Apr 28, 2003 (07:04 AM EDT)
Follow Your interests
Read the Original Article at InformationWeek
Gerry Cohen's mother told him to go to engineering school. It was the 1950's and that was the thing to do.
"President Eisenhower talked about an engineering gap, that we don't have enough engineers, and our country is falling behind," Cohen says. "Every mother said 'you have to go to engineering school. If you're an engineer you'll have a job.' " So, like many others who listened to their mothers, Cohen got a degree in engineering, graduating from City College of New York in the late 1950s. A decade later, he recalls, many engineers were unemployed because the schools had produced a surplus.
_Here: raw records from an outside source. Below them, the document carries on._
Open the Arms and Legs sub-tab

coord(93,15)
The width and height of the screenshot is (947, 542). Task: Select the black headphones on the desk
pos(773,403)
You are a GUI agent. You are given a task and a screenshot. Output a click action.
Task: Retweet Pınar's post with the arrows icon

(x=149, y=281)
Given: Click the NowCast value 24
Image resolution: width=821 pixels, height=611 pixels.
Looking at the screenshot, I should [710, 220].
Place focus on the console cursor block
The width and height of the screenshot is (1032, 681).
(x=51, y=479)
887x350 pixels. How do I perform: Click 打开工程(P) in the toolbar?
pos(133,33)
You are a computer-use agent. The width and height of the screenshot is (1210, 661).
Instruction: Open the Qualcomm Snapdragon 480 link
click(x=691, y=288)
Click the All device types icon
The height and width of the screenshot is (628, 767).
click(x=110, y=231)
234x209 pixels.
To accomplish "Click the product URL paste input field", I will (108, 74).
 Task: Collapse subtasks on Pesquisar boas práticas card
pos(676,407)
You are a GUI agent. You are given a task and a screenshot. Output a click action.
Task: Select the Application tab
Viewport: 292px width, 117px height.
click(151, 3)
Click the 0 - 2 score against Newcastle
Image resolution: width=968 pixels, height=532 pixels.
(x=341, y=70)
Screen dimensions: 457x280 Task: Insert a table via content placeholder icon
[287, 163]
Cohen went on to found Information Builders, a software company of which he is now president, and he uses his out-of-college experience to shed light on today's job market for technology workers. A few years ago, universities were luring students saying computer-science graduates were earning $48,000 their first year out of college. Today, starting salaries are in the mid-$30,000s. "Everyone was building up budgets for computer-sciences schools, but that was a mistake," Cohen says. "Fashions in what colleges are graduating are probably lagging what the real world needs. [People shouldn't] choose a profession that looks attractive because everyone is getting into it."
So now the industry is in a correction phase, and many IT grads are unemployed. Programmers are being particularly hurt by the growing trend in offshore outsourcing that is moving once high-paying jobs, like Java programming, to other countries. Those jobs probably won't come back. Corporate budget cuts also are ravaging the consulting industry. But that doesn't mean that all IT jobs are commodities, says Cohen. Networking efforts still need to be done domestically, for instance. And maintaining technology is keeping more people employed than building new technologies.
However, Cohen says there could be consequences from the offshore movement that mirror globalization trends in other industries. First, programmers could unionize as other skilled workforces have in the past, though he's doubtful that will happen. Congress could ask for protection in the form of tariffs, much like it does for the steel industry. There also could be a backlash from large service companies that demand that all federal government IT contracts done by workers in the United States.
As for technology standardization eroding the market for specialized IT workers--there's not a chance of that happening, says Cohen. Technology such as Web services is getting more complicated, not less. "Just look at the size of the user manual to run WebSphere, he says. "And you need a whole bookshelf to understand .Net. The technology is complicated and there are new niches for new jobs, but they just aren't catching on big enough yet."
That hopefully will change when the economy recovers. In the meantime, Cohen tells the next generation of college grads to look away from the trendy careers and follow their interests.